UN ALBACETEÑO INVENTA EL ZAPATO ESQUIVA TRUÑOS


Para el artífice de tan gran invento era una necesidad extrema, puesto que cada dos por tres (6), pisaba alguna que otra “torda” de las que diariamente se pueden encontrar en las aceras de la ciudad. Y es que eso de que pisar una mierda da suerte ¡ES MENTIRA! Lo único que da es un pestazo del carajo.

Silapiso Menfrasco es el autor de este invento que puede revolucionar el sector del calzado actual, y del que podrán beneficiarse cientos de personas, debido a la ocurrencia que le vino a la cabeza a raíz de pisar una descomunal torda, posiblemente procedente de un San Bernardo, y de la que le costó Dios y ayuda liberarse de tan ingente boñiga.

El señor Menfrasco nos comenta que a diario tiene que ir haciendo “eses” durante su trayecto por la calles de la ciudad para esquivar la cantidad de estos sólidos procedentes de anos caninos que encuentra por el camino, lo que a veces le hace recorren 1/3 más del camino necesario del que andaría en línea recta. Inevitablemente, por la ley de Murphy, alguna pisas, ¡te pongas como te pongas! Y cuando el aplastamiento es de los restos de un caniche, pues el mal es menor, arrastras el zapato unos metros y en poco tiempo te desprendes de ella casi en su totalidad, pero, ¿y si es de un Mastín o un Gran Danés? Aquí es donde la cosa cambia, y el “tropiezo” puede hacer que te pongas de mierda hasta las orejas.

Movido por este impulso, el señor Silapiso se encerró en su pequeño taller situado en el garaje de su suegra, y a base de aciertos y fallos desarrolló el “ZAPATO ESQUIVA TRUÑOS”. El invento en si no es más que un accesorio que se le puede añadir prácticamente a cualquier tipo de zapato, incluidas las chanclas (¿te imaginas pisar una XXL con chanclas?), este anexo colocado en un pequeño alojamiento que hay que hacer en el frontal del calzado evita que pises las zurrapas gracias a un diminuto chip que aloja en su interior y que las detecta mediante el reconocimiento de olores y texturas, momento en el que mediante una pequeña descarga eléctrica hacia el pie hace que, casi instantáneamente, cambie la trayectoria de la pisada, por consiguiente evita que pises tan desagradable deposición. 

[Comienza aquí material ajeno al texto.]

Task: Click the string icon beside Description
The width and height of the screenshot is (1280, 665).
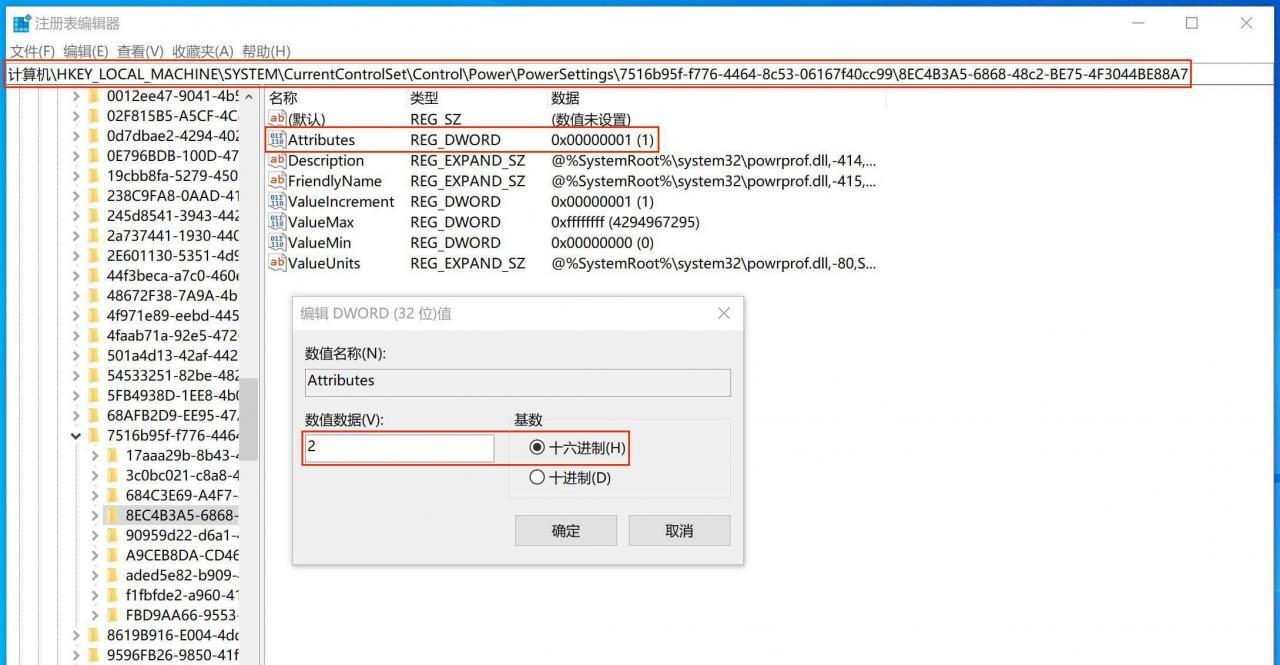Action: (x=277, y=161)
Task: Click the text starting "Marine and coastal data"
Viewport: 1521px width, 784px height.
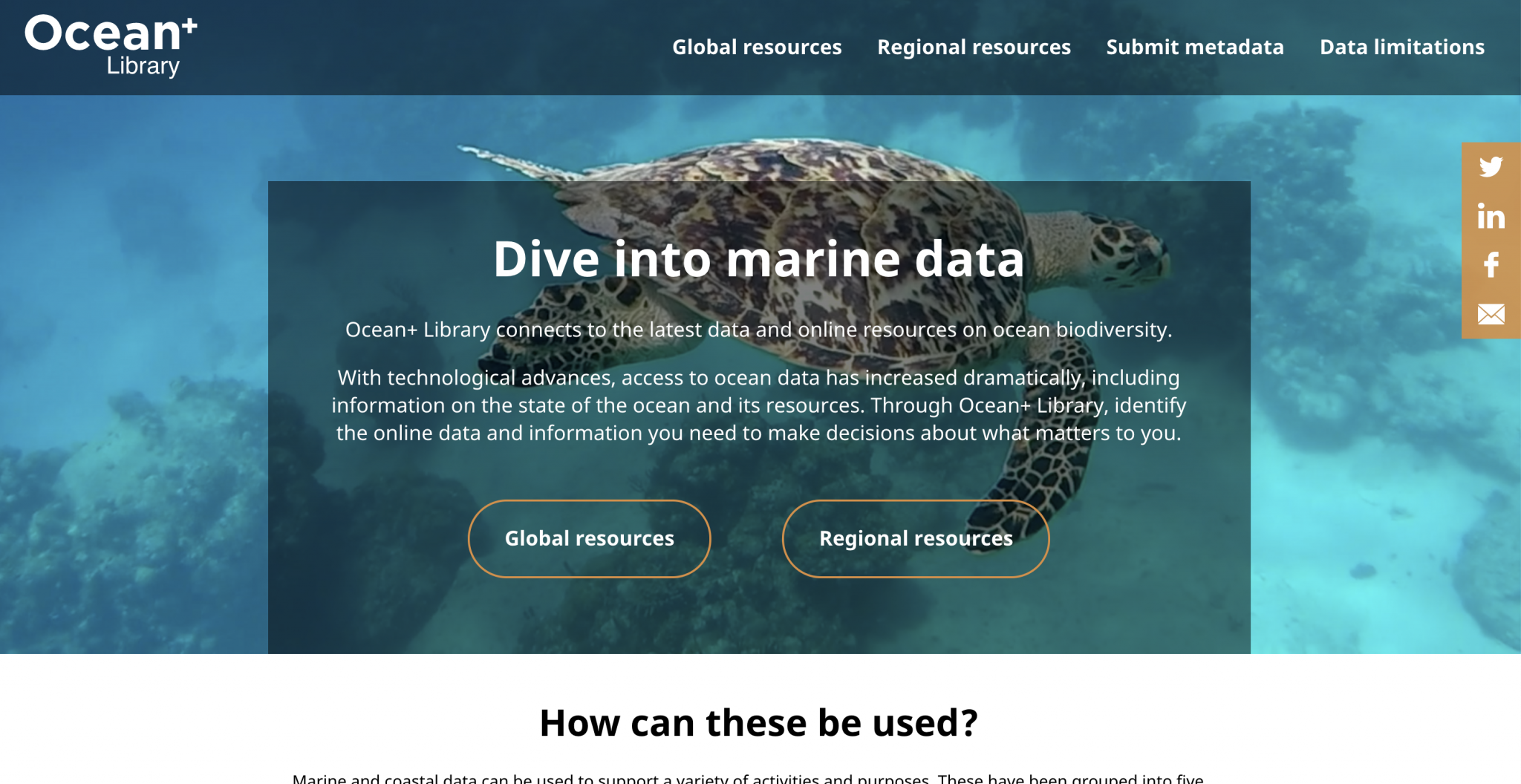Action: click(747, 778)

Todavía tiene que mejorar el producto, puesto que hay supuestos en los que resulta algo embarazoso este artilugio, como por ejemplo cuando encuentra más de una “catalina”, o cuando en una noche de fiesta entras a algún aseo de los que dejan mucho que desear, casos estos en los que al parecer las descargas son tan continuas que hacen que pierdas el equilibrio, momento en el que es peor la solución que el problema, ya que incluso ha llegado a levantar los dos pies al tiempo y… no hace falta que diga más, ¿verdad?

En fin, el caso es que Silapiso, que ya se encuentra dándole los últimos retoques al producto para solventar los problemas descritos, dice con orgullo que este dispositivo podrá estar en el mercado en un breve periodo de tiempo y totalmente operativo, cosa que nos agradará enormemente, sobre todo a la hora de tener que limpiar los zapatos.